Ron Pampreen plinks keys with his index fingers as he navigates a digital page of the Detroit Free Press at a senior center in Birmingham, Mich. No worry he’ll spill Cheerios and OJ on the keyboard here at a training session, but the possibility looms large in his mind as he contemplates catching up on events over breakfast at home without his daily newspaper.
“Reading newspapers online is weird and new,” says Pampreen, 77, who came with hopes of teaching his wife, Pat, the ropes of online journalism. The couple have shared daily news bits over breakfast for almost 50 years and don’t intend to haul the computer into the kitchen and risk making a bigger mess. Yet new habits must emerge.

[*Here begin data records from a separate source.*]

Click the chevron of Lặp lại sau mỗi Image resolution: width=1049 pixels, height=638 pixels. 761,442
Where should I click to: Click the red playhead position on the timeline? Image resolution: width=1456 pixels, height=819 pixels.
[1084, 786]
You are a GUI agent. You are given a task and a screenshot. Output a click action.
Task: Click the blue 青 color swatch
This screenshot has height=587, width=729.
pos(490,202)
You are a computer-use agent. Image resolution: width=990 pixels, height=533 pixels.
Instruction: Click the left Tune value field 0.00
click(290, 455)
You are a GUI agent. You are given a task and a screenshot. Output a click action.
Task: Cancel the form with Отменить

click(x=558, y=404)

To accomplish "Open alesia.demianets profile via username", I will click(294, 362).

This month, the Pampreens’ newspapers — the Detroit News and Free Press, with a combined daily circulation of nearly half a million — reduced home delivery to three days a week and are now publishing an e-edition daily. The couple, like many of their neighbors and friends, are adjusting their well-honed reading habits lest they miss out on the news of the day.
A changing medium
Many older Americans are, or will soon be, in the same position, grappling to embrace new technology as economic changes force newspapers to put their content solely or partially online — or shut down for good. “Daily circulation dropped 4.6 percent nationwide during a six-month period in 2008, the biggest drop seen in the last 20 years,” said Neal Lulofs, senior vice president of the Audit Bureau of Circulations, which tracks newspaper and magazine circulation. Newspaper advertising revenue also dropped 17 percent from 2007 to 2008, equaling a $7.5 billion loss.

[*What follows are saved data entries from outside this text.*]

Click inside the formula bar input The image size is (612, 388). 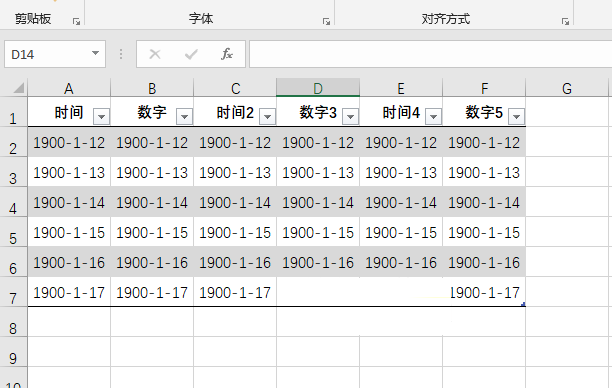coord(430,54)
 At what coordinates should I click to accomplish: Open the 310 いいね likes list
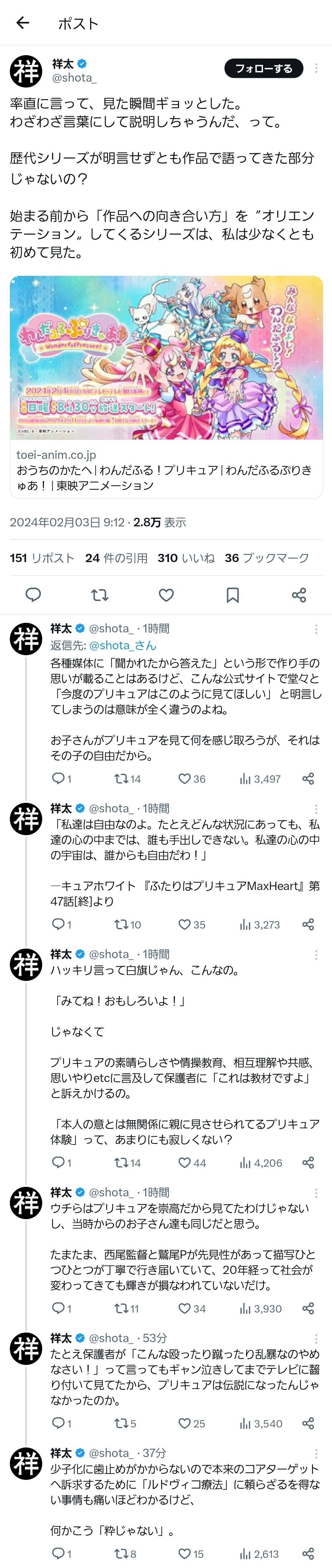[186, 558]

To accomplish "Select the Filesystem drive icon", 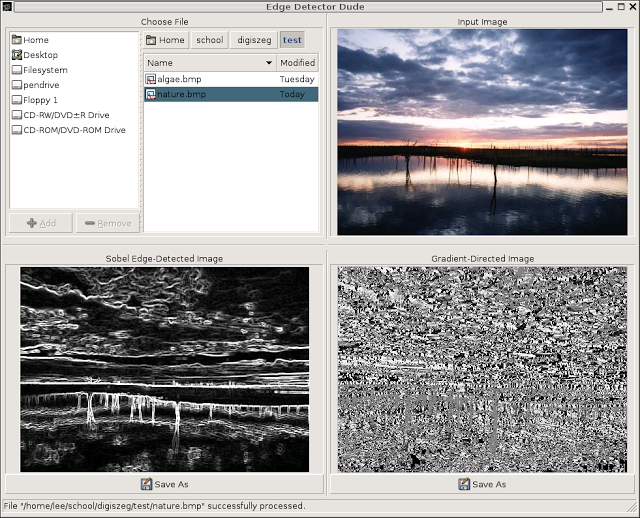I will [x=17, y=70].
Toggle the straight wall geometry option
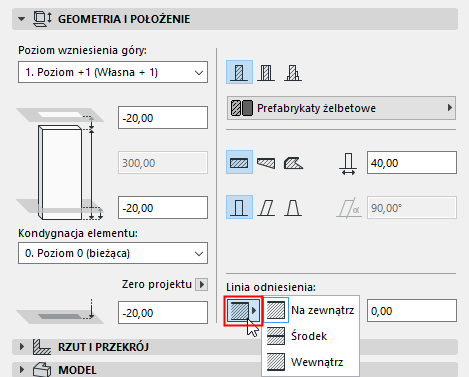This screenshot has height=377, width=469. click(239, 162)
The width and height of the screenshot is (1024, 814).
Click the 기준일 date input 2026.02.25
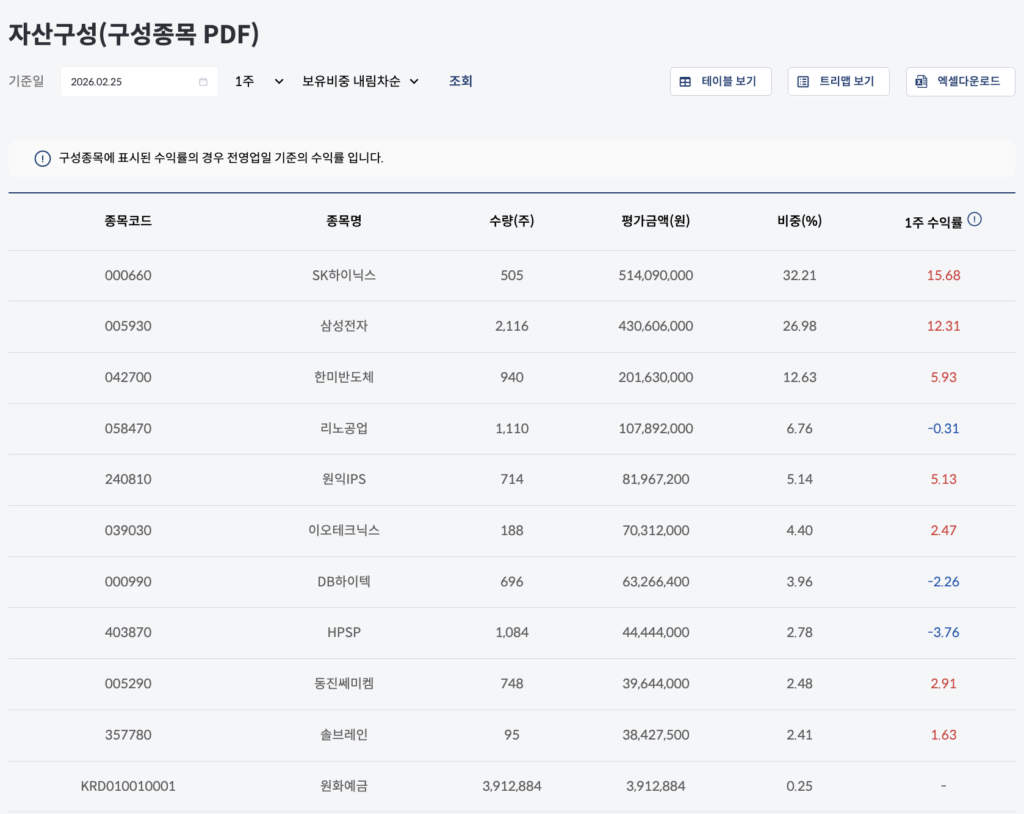(130, 82)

As a result, more than 80 U.S. newspapers have dropped at least one publication day since Jan. 1, according to news accounts. Some major dailies, such as the Seattle Post-Intelligencer, a 140-year-old newspaper, now publish their content completely online. Others have ceased printing altogether: the Rocky Mountain News, the Baltimore Examiner, the Albuquerque Tribune and the San Juan Star among them.
Such change isn’t absorbed so easily, especially among avid newspaper readers. People can watch local news, listen to talk or public radio, but print newspapers fulfill a distinct niche and a ritual experience. A daily newspaper has information often difficult to find anywhere else — local school board stories, the comics, advertisements, the crossword and Sudoku puzzles, movie listings, classified ads and death notices.
The disappearance of this kind of information can be upsetting for those who no longer have their newspapers. David Techner, funeral director at Ira Kaufman Chapel in Southfield, Mich., said the loss of print is a giant problem for older people, who worry they won’t learn of the death of friends, neighbors or members of their faith community.
To help them out, Techner started an e-mail blast, which goes out each day at 5 a.m., to notify subscribers of who died, details of the arrangements and where the family prefers contributions be sent. Subscribers can click on Techner’s website and gain access to the digital daily newspapers in Detroit to learn of other deaths in the region. “It is remarkable how many people are signing up for the service,” Techner says. “They have followed birth and death announcements all their lives and don’t want to stop now.”